С меланхолической улыбкой англичанин пожал плечами.
— Нет смысла более скрывать это! Я — майор Джон Андре из армии Великобритании и выполняю поручение генерала лорда Клинтона…
Когда английского майора увели к полковнику Джеймсону, Жиль задал Толмеджу мучивший его вопрос:
— Что его ожидает?
— То же, что и всех шпионов. Если бы его взяли в мундире, то обращались бы с ним как с военнопленным, а это значит, что в самом худшем случае его бы расстреляли, а так он будет повешен! Гражданская одежда принесет ему смерть.
— Но он вовсе не шпион! Он прибыл на переговоры с Арнольдом по вызову самого генерала и тогда на нем был мундир, я могу поклясться в этом! Только обстоятельства вынудили его переодеться в гражданскую одежду.
Даже под угрозой смерти Жиль не смог бы объяснить, что заставило его стать на защиту англичанина. Конечно, тут повлияло его стремление к справедливости и чувство чести, но также и инстинктивная приязнь к майору, которому он не мог противиться. Жилю очень нравился англичанин, такой обаятельный и не намного старше его самого. Он бы хотел стать ему другом. Да и англичанин выразил ему свою симпатию, когда по-дружески кивнул и приветливо помахал рукой, завидев в Норткастле.
— Что ж! — ответил Толмедж, пожав плечами. — Вы всегда можете засвидетельствовать это в трибунале, когда его будут судить.
Посадив пленного под замок, офицеры стали решать, что им следует делать, и пришли к заключению, что необходимо срочно доложить обо всем Вашингтону.
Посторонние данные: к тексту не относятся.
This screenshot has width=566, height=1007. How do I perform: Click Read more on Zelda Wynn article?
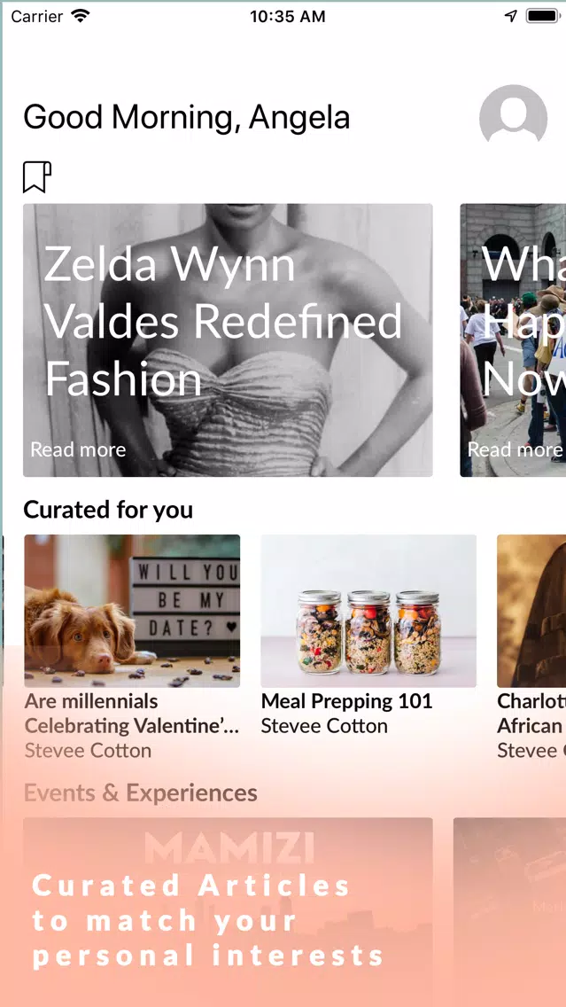coord(78,449)
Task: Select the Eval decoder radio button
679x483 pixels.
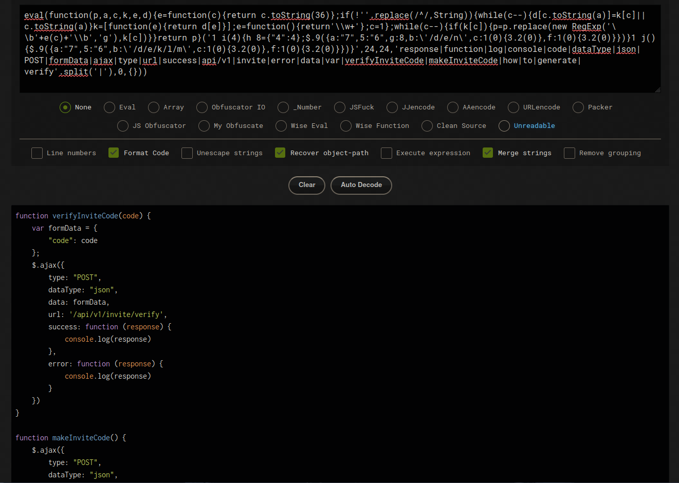Action: 109,107
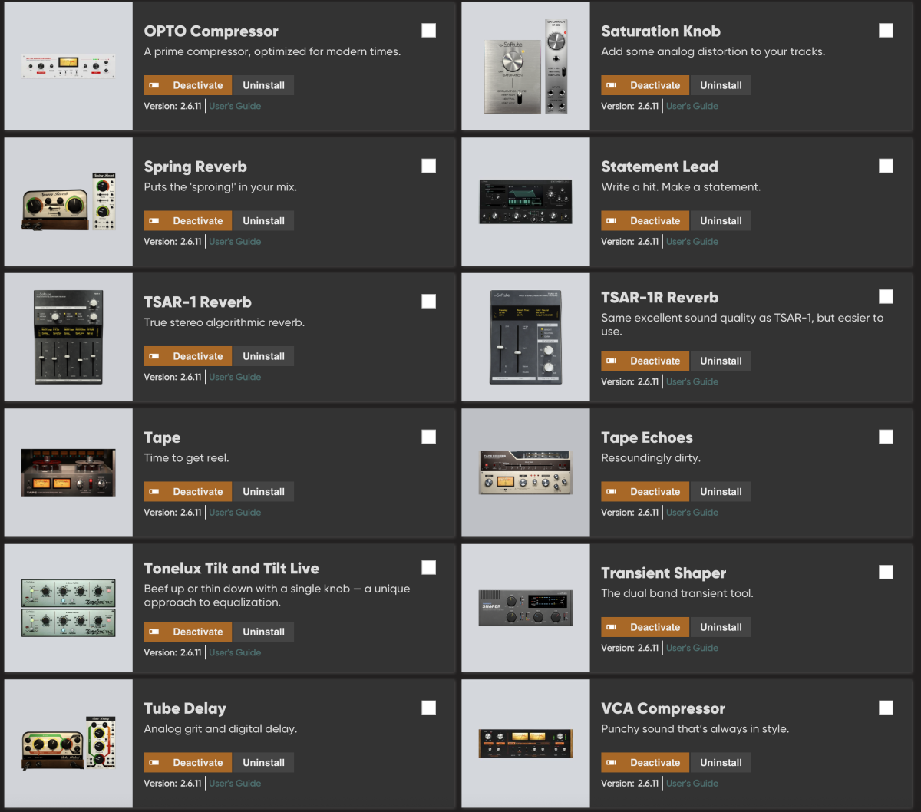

Но где искать главнокомандующего? Находится ли он все еще в Хартфорде, где встречался с Рошамбо и Тернеем, или уже отправился, как и намеревался, в Уэст-Пойнт?
— Единственно правильное решение, — заявил Толмедж, — это послать гонцов в оба места.
Удрученный взгляд Джеймсона обратился на Жиля и Тима.
— Вашингтон знает вас обоих. Можете ли вы взять на себя выполнение этого поручения? Один из вас отправится в Хартфорд с моим письмом, другой — в Уэст-Пойнт с этими проклятыми бумагами. Я дам вам лошадей, чтобы вы выехали на рассвете.
— Мы в вашем распоряжении, полковник, — в один голос ответили Жиль и Тим.
Едва лишь забрезжил рассвет. Жиль и Тим верхом выехали из норткастльских ворот, весело распрощались и поскакали в разные стороны.
Тим отправился на северо-восток, где находился Хартфорд, а Жиль пришпорил коня, чтобы вновь выбраться на их прежнюю дорогу, но уже в обратном направлении — на Кингс-Ферри и Уэст-Пойнт. Именно он вез доказательства измены генерала Арнольда. Кроме того, он вез письмо, которое майор Андре попросил передать генералу Вашингтону. В письме майор честно признавался во всем, что совершил, но при этом добавлял следующее:
«Хотя я и нахожусь в незавидном положении, я не совершил ничего бесчестного, ничего, в чем мог бы себя упрекнуть. Моей единственной целью было служение моему королю. К обману я прибег совершенно сознательно. Прошу позволения написать открытое письмо сэру Генри Клинтону и другое — одному из моих друзей, чтобы мне прислали одежду и белье. Беру на себя смелость напомнить вам о положении многих лиц в Чарльстоне, которые были взяты нами под арест и отпущены под честное слово, однако затем вступили в заговор против Британии и ее короля. Быть может, вы сочтете возможным обменять их на меня. Я пишу эти строки не только потому, что верю в ваше великодушие, нет, уважение к вашему высокому положению также побуждает меня докучать вам. Остаюсь и проч.»
Вручая письмо Жилю, англичанин настоял на том, чтобы тот прочел его.
— Раз уж вы пользуетесь доверием генерала, не могли бы вы, сударь, сказать ему все, что знаете об этом злосчастном деле, и…
— Выступить в защиту честного человека?
Положитесь на меня, майор! Я не могу обещать вам многого, но сделаю все, что в моих силах, чтобы на вас не легла ответственность за вину другого.